En celle saison ot grands consaulx en Angleterre des oncles du roi, des prélats et des barons du pays pour le jeune roi Richard d’Angleterre marier ; et eussent volontiers vu les Anglois qu’il se fût marié en Hainaut, pour l’amour de la bonne roine Philippe[4] leur dame, qui leur fut si bonne, si large et si honorable, qui avoit été de Hainaut : mais le duc Aubert[5] en ce temps n’avoit nulles filles en point pour marier[6]. Le duc de Lancastre eût volontiers vu que le roi son neveu eût pris sa fille qu’il ot de madame Blanche de Lancastre, sa première femme ; mais le pays ne le vouloit mie consentir, pour deux raisons : là première si étoit que la dame étoit sa cousine germaine, ce par quoi étoit trop grand proismeté ; et l’autre que on vouloit que le roi se mariât outre la mer pour avoir plus d’alliances. Si fut mise avant[7] la suer[8] au jeune roi de Behaigne et d’Allemagne, fille à l’empereur de Rome qui avoit été. À celui avis se tinrent tous les consaulx d’Angleterre. Si en fut chargé pour aller en Allemagne et pour traiter ce mariage, un moult vaillant chevalier du roi, qui avoit été son maître et fut toujours moult prochain au prince de Galles son père ; si étoit nommé le chevalier messire Simon Burlé, sage et grand traiteur durement. Si fut à messire Simon ordonné tout ce que à lui apartenoit, tant de mises comme d’autres choses. Si se partit d’Angleterre en bon ar-

  1. D’autant plus que nous sommes divisés en Bretagne.
  2. Le duc de Bretagne arriva à Rennes et y fit son entrée le 20 août 1379.
  3. Froissart ne suit pas l’ordre des temps. L’empereur Charles IV était mort dès le 29 novembre 1378 ; Vinceslas, son fils, avait été élu roi des Romains en 1370, et lui succéda à l’empire.
  4. Philippe de Hainaut, femme d’Édouard III, roi d’Angleterre.
  5. Albert, depuis comte de Hainaut, était alors protecteur du comté pendant la démence de son frère Guillaume, dit l’Insensé, après la mort duquel il prit le titre de comte en 1389.
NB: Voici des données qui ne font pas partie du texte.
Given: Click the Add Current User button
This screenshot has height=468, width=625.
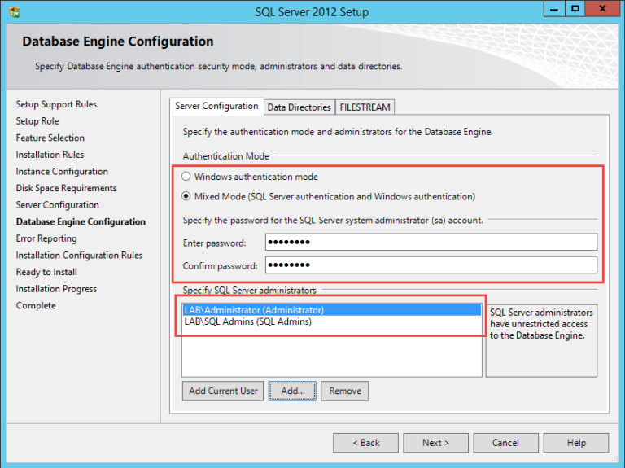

  6. En âge d’être mariée.
  7. En 1380 et 1381.
  8. Anne de Luxembourg ne fut point demandée en mariage en 1379. Le premier acte qui concerne ce mariage est du 26 novembre 1380, les autres traités sont des mois de janvier, mai, octobre et décembre 1381. La princesse devait être remise en Angleterre ou à Calais vers la Saint-Michel 1381. L’Art de vérifier les dates place ce mariage vers la fin de 1381 et avec raison. On voit dans Rymer une commission du premier décembre 1381 pour recevoir à Calais la reine future des mains des ambassadeurs de son frère Venceslas, et dans un autre acte, du 15 décembre, le roi d’Angleterre accorda des grâces à la prière de sa chère compagne et épouse Anne, reine d’Angleterre.